Les facteurs ayant mené à l’accumulation de la dette internationale
Jusqu’à la fin des années 1950, les Philippines ont connu une croissance économique lente. D’un point de vue démocratique, le pays connaissait des changements réguliers de gouvernement, les partis au pouvoir se succédaient fréquemment. En 1965, le Président Ferdinand Marcos est arrivé à la tête du gouvernement. Il voulait écarter tous les obstacles à la stabilité et à la croissance économique de son pays. Il a instauré, en 1972, la loi martiale qui devait permettre la mise en place d’un certain nombre de réformes et de changements dans la société et l’économie des Philippines. De plus, le Président Marcos voulait instaurer un régime centralisé et patrimonial (il cherchait à acquérir un pouvoir plus personnel).
Dans cette perspective réformiste, le rôle des technocrates s’est accru dans la formulation des politiques économiques. Les crimes de rue ont diminué, les infrastructures ont été améliorées, les capitaux étrangers ont été attirés, les oligarchies rurales ont été affaiblies malgré le rôle traditionnel et important de l’élite socio-économique aux Philippines. Les entreprises nationales ont alors pu se développer solidement. Pourtant, malgré ces améliorations économiques, le pays est resté en retard dans ce domaine par rapport aux autres pays de la région. De plus, son ouverture ne s’est que timidement accrue au cours des années 1970 jusqu’à la première moitié des années 1980.
Le milieu manufacturier philippin n’a pas été, lors de son développement, en mesure d’entrer en compétition sur les marchés internationaux, ni de procurer des emplois ou encore d’être la source d’échanges internationaux. L’explication la plus claire à ce phénomène serait le rôle des élites nationales. Celles-ci ont été capables de garder beaucoup de pouvoir malgré les mesures mises en place par Ferdinand Marcos. La quantité de ressources nationales à leur disposition a même été la source d’échec de certaines des ambitions du président puisque le pays n’y avait pas accès. Cette oligarchie a toujours été très puissante dans un État faible. Ceci caractérise les Philippines : certains groupes composant sa société détiennent beaucoup de pouvoir et l’utilisent en fonction de leurs intérêts.
Le Président Marcos est cependant resté à son poste pendant une vingtaine d’années. Il a ainsi eu à sa portée l’aide internationale. Tout en étant resté indépendant des élites nationales, Ferdinand Marcos a alors fait grossir la dette internationale des Philippines au cours des années 1980 en comptant sur les emprunts internationaux.
L’État philippin n’a jamais réussi à être totalement indépendant de l’élite socio-économique nationale. Il n’a pas été en mesure d’instaurer son monopole de la violence et de la taxation.
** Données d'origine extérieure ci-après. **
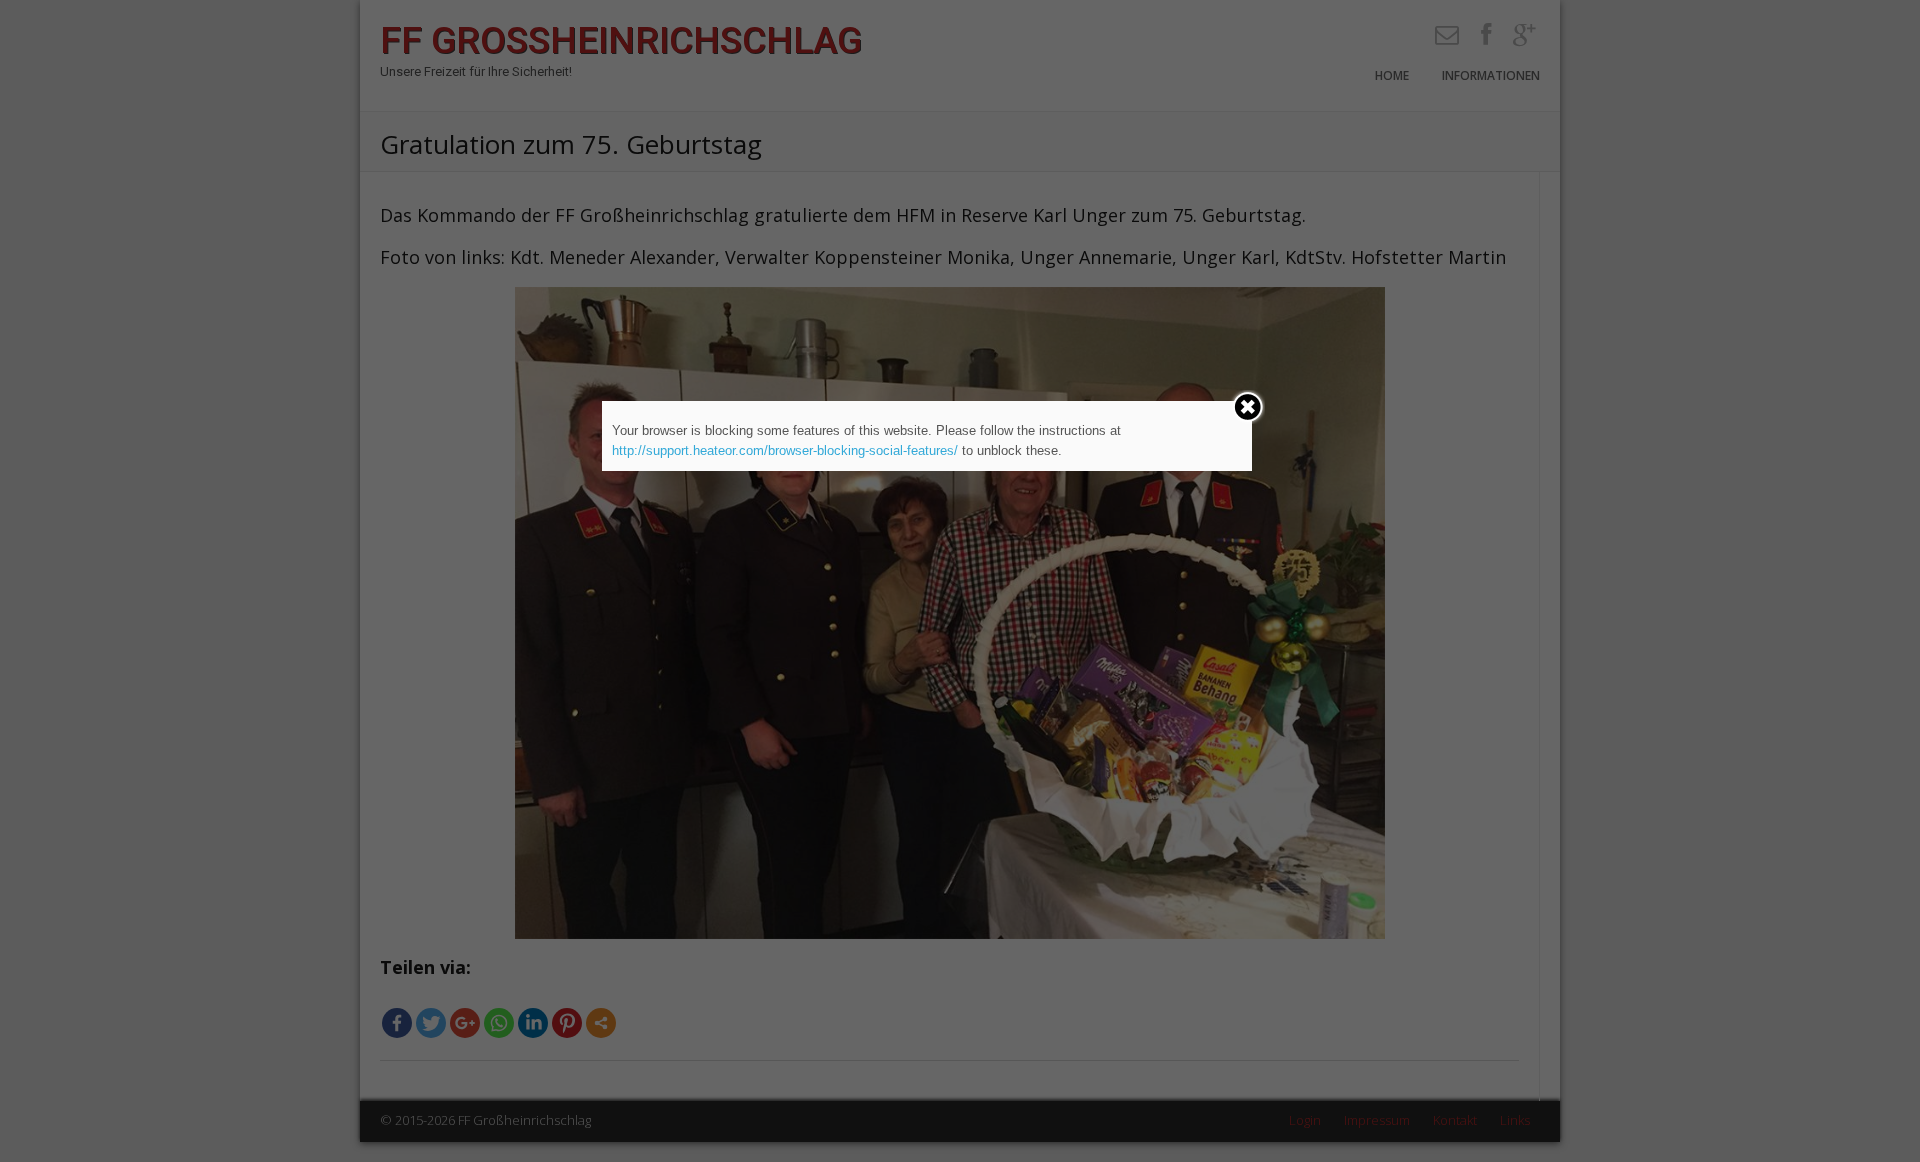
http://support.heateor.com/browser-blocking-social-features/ (785, 450)
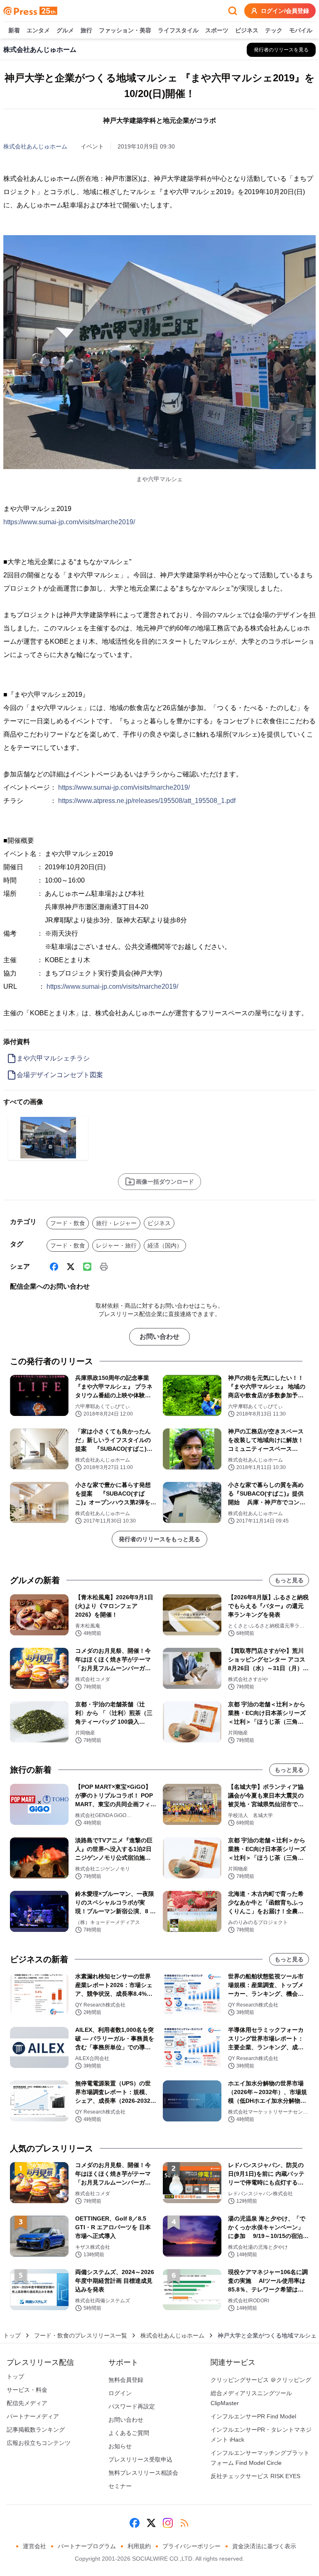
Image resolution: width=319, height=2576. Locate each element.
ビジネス (246, 30)
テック (273, 30)
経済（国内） (164, 1245)
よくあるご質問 (128, 2433)
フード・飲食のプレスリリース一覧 (80, 2335)
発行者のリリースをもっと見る (159, 1539)
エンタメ (38, 30)
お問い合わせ (159, 1336)
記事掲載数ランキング (36, 2429)
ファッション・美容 (125, 30)
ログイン (120, 2393)
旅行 (86, 30)
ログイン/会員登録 (285, 10)
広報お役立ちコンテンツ (39, 2443)
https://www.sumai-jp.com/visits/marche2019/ (69, 521)
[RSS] (184, 2523)
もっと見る (289, 1580)
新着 (14, 30)
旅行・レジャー (116, 1223)
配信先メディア (27, 2403)
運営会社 (34, 2546)
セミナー (120, 2486)
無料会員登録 (125, 2380)
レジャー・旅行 (116, 1245)
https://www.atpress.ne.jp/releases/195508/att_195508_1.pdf (147, 800)
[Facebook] (54, 1266)
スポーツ (216, 30)
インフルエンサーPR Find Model (253, 2416)
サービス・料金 (27, 2389)
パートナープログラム (87, 2546)
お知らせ (120, 2446)
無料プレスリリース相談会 (143, 2472)
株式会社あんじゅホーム (35, 146)
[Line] (87, 1266)
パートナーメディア (33, 2416)
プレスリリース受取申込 (140, 2459)
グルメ (65, 30)
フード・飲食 (67, 1223)
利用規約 (139, 2546)
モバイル (300, 30)
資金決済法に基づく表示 (264, 2546)
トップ (12, 2335)
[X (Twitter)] (70, 1266)
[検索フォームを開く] (233, 11)
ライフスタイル (178, 30)
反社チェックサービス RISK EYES (255, 2476)
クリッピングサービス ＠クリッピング (261, 2380)
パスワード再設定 (131, 2406)
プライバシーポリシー (191, 2546)
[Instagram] (168, 2523)
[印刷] (104, 1266)
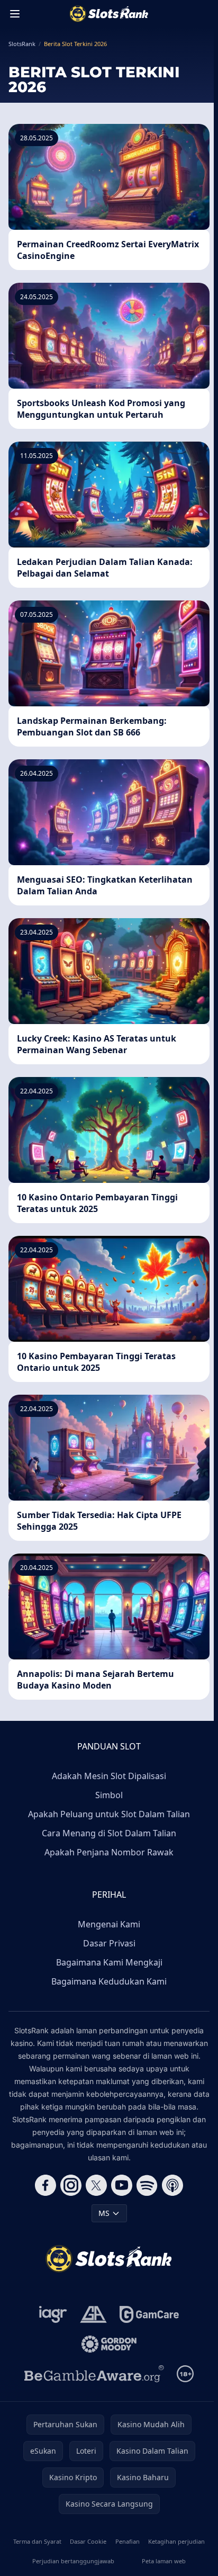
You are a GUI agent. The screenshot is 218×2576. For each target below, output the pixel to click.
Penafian (127, 2541)
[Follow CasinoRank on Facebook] (45, 2185)
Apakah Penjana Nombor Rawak (109, 1852)
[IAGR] (53, 2314)
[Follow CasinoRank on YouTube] (121, 2185)
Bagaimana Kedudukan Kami (109, 1981)
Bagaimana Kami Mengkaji (109, 1962)
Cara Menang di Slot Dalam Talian (109, 1833)
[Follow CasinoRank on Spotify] (147, 2185)
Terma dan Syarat (37, 2541)
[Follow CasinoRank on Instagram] (70, 2185)
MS (104, 2213)
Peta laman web (164, 2561)
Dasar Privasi (109, 1943)
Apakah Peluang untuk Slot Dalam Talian (109, 1814)
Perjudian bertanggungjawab (73, 2561)
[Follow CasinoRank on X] (96, 2185)
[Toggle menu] (14, 13)
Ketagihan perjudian (176, 2541)
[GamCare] (149, 2314)
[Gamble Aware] (94, 2373)
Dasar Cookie (88, 2541)
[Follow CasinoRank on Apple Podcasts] (172, 2185)
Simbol (109, 1795)
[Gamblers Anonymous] (93, 2314)
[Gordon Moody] (109, 2344)
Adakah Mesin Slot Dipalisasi (109, 1776)
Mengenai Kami (109, 1924)
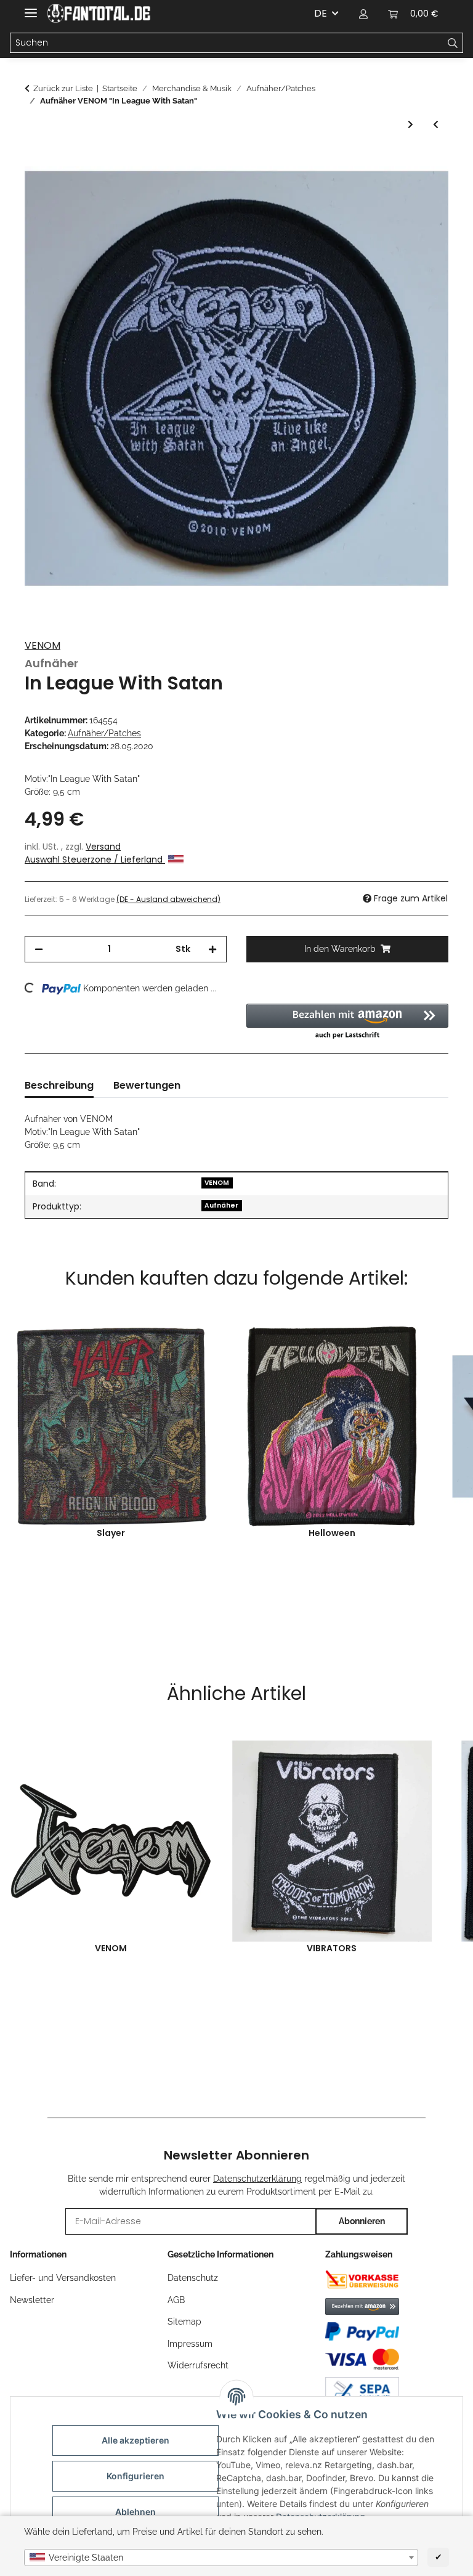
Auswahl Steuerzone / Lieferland (95, 859)
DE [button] (320, 13)
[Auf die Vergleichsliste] (422, 189)
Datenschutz (193, 2278)
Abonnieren (362, 2221)
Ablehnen (135, 2511)
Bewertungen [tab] (146, 1085)
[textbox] (221, 2558)
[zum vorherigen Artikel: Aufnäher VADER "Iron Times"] (435, 125)
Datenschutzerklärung (257, 2179)
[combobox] (221, 2557)
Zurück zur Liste (63, 88)
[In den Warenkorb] (34, 159)
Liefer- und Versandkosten (63, 2278)
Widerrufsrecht (198, 2365)
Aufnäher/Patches (104, 733)
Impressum (190, 2344)
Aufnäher (221, 1205)
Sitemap (184, 2321)
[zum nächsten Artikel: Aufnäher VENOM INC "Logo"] (410, 125)
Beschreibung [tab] (59, 1085)
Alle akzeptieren (135, 2440)
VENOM (42, 645)
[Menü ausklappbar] (31, 7)
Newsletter (32, 2300)
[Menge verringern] (38, 949)
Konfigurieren (135, 2476)
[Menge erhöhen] (212, 949)
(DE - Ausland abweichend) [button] (168, 899)
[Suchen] (453, 43)
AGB (176, 2300)
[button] (363, 13)
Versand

Le rapport clientéliste au sein du gouvernement a toujours été très fort et les ressources étatiques ont souvent été utilisées comme une extension du patrimoine personnel des dirigeants ou des grands patrons dans leur propre intérêt.
Alors que dans les années 1980 les économies des pays de l’Asie du Sud-Est commençaient à s’ouvrir et à redémarrer après les crises pétrolières des années 1970, l’économie des Philippines s’est refermée sur elle-même et n’avait plus la capacité de s’ajuster aussi bien qu’auparavant. Les stratégies à court terme ne prenaient pas en compte les ajustements nécessaires pour le développement à long terme du pays. Ainsi, le manque d’infrastructures et la croissance importante de la dette internationale n’ont pas permis aux Philippines d’affronter l’ouverture de son marché et de s’affirmer sur les marchés internationaux. La dette constitue à elle seule un obstacle majeur au développement du pays [1].
[1] Toute la sous-section s’inspire du livre suivant : Alasdair Bowie et Danny Unger. 1997. The Politics of Open Economies: Indonesia, Malaysia, the Philippines and Thailand. Cambridge : Cambridge University Press.